Can we reduce adverse effects of ADT through cyclical estrogen therapy?

The adverse effects of androgen deprivation therapy (ADT) resulting from the use of surgical castration (orchiectomy) or medical castration (luteinizing hormone-releasing hormone [LHRH] agonists) are extensive, including sexual dysfunction, hot flashes, osteoporosis, and many others.

It is widely accepted that estrogen-based therapy may be able to relieve or reduce some of these side effects. Wibowo et al. have reviewed the available literature on ADT, estrogen, and male sexual function. They note that:

  • Estrogen receptors are present in several tissue types that affect sexual behavior.
  • Estrogen treatment has been shown to restore sexual interest to greater than castrate level in castrated animals and some androgen deprived patients.
  • Estrogen treatment can also help to prevent hot flashes and bone mineral loss associated with LHRH therapy
  • Estrogen treatment may cause gynecomastia and increases the risk of breast cancer.

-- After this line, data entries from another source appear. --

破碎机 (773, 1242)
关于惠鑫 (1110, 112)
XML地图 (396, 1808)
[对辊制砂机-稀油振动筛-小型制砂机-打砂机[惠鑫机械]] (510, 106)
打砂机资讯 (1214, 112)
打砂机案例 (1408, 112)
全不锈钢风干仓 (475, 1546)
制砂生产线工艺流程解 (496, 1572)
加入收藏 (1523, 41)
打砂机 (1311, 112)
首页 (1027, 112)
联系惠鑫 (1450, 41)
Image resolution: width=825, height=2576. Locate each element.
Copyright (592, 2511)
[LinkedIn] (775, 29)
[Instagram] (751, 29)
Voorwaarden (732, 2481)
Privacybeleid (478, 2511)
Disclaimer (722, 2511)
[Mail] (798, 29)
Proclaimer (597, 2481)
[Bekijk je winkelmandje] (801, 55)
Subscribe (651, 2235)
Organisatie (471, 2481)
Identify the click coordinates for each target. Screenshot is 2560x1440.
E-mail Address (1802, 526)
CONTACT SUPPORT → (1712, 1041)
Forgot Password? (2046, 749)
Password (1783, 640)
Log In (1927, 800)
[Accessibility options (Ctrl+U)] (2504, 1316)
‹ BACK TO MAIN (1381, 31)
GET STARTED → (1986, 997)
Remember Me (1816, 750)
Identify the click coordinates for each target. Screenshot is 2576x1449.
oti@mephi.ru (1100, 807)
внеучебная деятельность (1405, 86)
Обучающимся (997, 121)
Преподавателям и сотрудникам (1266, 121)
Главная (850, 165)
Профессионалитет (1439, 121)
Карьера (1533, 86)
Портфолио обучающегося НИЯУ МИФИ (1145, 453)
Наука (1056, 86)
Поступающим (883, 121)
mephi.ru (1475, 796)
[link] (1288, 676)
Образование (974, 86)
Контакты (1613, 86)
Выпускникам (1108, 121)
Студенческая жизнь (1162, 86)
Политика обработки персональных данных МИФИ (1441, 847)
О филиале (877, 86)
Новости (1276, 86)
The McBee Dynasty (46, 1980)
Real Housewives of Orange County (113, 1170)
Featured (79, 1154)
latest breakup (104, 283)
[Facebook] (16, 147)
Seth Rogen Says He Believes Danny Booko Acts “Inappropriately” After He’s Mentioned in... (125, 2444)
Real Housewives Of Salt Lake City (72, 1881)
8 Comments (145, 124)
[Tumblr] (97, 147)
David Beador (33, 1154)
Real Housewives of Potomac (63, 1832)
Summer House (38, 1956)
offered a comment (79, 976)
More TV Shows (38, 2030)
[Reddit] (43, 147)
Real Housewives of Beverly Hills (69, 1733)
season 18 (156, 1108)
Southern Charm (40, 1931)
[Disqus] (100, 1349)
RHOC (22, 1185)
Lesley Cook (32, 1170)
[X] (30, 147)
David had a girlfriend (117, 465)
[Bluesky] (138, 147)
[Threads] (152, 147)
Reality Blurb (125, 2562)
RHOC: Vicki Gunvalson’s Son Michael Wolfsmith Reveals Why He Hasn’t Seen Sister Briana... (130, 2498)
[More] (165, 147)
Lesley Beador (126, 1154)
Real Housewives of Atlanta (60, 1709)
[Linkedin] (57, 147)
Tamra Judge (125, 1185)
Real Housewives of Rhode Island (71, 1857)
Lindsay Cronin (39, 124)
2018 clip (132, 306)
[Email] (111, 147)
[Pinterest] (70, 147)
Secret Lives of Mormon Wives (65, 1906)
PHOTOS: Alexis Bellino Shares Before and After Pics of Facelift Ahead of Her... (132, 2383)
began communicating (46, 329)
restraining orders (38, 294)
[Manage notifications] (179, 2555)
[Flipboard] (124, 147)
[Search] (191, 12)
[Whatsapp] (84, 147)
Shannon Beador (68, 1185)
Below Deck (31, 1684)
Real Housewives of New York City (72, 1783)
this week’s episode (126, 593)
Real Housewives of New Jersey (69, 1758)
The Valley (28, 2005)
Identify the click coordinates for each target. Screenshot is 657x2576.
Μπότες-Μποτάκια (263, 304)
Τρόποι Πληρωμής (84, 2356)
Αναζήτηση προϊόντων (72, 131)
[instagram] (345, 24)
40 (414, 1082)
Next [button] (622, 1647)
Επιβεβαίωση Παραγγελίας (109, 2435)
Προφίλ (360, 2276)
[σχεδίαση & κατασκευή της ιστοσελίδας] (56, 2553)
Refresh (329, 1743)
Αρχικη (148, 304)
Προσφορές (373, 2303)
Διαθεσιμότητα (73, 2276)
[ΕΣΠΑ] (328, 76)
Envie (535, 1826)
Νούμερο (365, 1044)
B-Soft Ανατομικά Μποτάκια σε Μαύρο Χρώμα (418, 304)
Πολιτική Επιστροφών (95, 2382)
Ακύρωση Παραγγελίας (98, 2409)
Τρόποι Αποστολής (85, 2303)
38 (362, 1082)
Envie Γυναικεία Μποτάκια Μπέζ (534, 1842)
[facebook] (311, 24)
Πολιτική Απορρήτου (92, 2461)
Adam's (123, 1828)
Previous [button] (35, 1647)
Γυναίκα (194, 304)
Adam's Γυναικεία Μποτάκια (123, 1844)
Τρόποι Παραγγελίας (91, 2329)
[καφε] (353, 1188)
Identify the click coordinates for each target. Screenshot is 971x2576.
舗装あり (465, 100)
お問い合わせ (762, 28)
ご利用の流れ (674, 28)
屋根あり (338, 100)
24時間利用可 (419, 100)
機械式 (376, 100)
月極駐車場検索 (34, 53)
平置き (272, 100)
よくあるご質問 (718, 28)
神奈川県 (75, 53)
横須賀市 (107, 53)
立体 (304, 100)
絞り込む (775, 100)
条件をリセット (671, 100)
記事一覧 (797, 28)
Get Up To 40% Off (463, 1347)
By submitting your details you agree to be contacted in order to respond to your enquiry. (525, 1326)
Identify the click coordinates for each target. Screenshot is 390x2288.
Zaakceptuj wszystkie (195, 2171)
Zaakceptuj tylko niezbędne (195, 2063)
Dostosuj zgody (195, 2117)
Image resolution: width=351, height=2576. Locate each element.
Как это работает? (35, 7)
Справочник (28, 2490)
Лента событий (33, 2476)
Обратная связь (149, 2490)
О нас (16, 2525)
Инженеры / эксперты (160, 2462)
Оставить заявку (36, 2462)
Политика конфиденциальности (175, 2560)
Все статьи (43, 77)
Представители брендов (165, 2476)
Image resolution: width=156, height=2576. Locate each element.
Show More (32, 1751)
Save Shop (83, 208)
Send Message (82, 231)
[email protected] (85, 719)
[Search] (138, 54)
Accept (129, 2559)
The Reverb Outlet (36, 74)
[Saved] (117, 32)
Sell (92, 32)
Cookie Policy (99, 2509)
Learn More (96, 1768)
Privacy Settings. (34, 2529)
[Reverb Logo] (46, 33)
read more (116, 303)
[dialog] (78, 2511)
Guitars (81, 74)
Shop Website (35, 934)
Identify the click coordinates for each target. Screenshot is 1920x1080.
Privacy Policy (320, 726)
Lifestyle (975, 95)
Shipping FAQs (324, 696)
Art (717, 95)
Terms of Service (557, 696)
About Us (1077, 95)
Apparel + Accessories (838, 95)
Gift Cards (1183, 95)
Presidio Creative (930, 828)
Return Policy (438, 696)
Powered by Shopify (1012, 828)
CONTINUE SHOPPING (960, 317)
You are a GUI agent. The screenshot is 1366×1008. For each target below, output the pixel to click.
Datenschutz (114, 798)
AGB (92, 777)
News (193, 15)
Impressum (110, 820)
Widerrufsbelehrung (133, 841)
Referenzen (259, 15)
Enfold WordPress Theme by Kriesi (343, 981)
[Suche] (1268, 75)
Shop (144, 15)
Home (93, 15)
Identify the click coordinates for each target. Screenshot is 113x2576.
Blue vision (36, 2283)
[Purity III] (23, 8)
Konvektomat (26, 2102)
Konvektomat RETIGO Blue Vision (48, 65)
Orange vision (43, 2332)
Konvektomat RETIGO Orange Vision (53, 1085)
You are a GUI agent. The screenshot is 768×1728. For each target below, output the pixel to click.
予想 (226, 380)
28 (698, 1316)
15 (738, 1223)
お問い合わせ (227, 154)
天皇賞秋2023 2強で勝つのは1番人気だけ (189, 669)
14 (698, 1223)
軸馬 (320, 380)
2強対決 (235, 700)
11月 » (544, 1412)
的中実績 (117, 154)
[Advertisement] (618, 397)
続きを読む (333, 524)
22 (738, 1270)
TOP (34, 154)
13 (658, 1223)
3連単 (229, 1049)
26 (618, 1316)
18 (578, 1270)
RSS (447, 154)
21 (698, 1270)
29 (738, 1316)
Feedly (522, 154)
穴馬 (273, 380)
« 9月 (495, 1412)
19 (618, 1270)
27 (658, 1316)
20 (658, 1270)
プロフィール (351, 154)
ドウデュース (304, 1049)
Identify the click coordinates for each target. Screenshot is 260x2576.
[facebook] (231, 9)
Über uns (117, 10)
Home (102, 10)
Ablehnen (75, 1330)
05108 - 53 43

The authors go on to suggest that:

  • Patients with prostate cancer who require ADT should be informed about the pros and cons of estrogen therapy before starting androgen deprivation.
  • Estrogen therapy is likely to have maximal benefits if initiated concurrently with ADT.
  • A constant dose of estrogen is not likely to produce a constant serum concentration.
  • The effectiveness of estrogen therapy could be optimized if estrogenic agents are administered cyclically.

They further argue that, “Prospective studies on the ability of parenteral estrogen to preserve sexual interest at greater than castrate level in patients with prostate cancer are warranted.”

The value of concomittent estrogen therapy in men receiving ADT for progressive forms of prostate cancer has never been well studied. From that point of view, the authors’ argument is certainly justified. However, as the authors themselves observe, estrogen therapy comes with its own problems, and so — if we are going to do such studies — they need to be conducted with a great deal of caution and with careful long-term scutiny and evaluation of all the adverse effects traditionally associated with ADT and with estrogen therapy.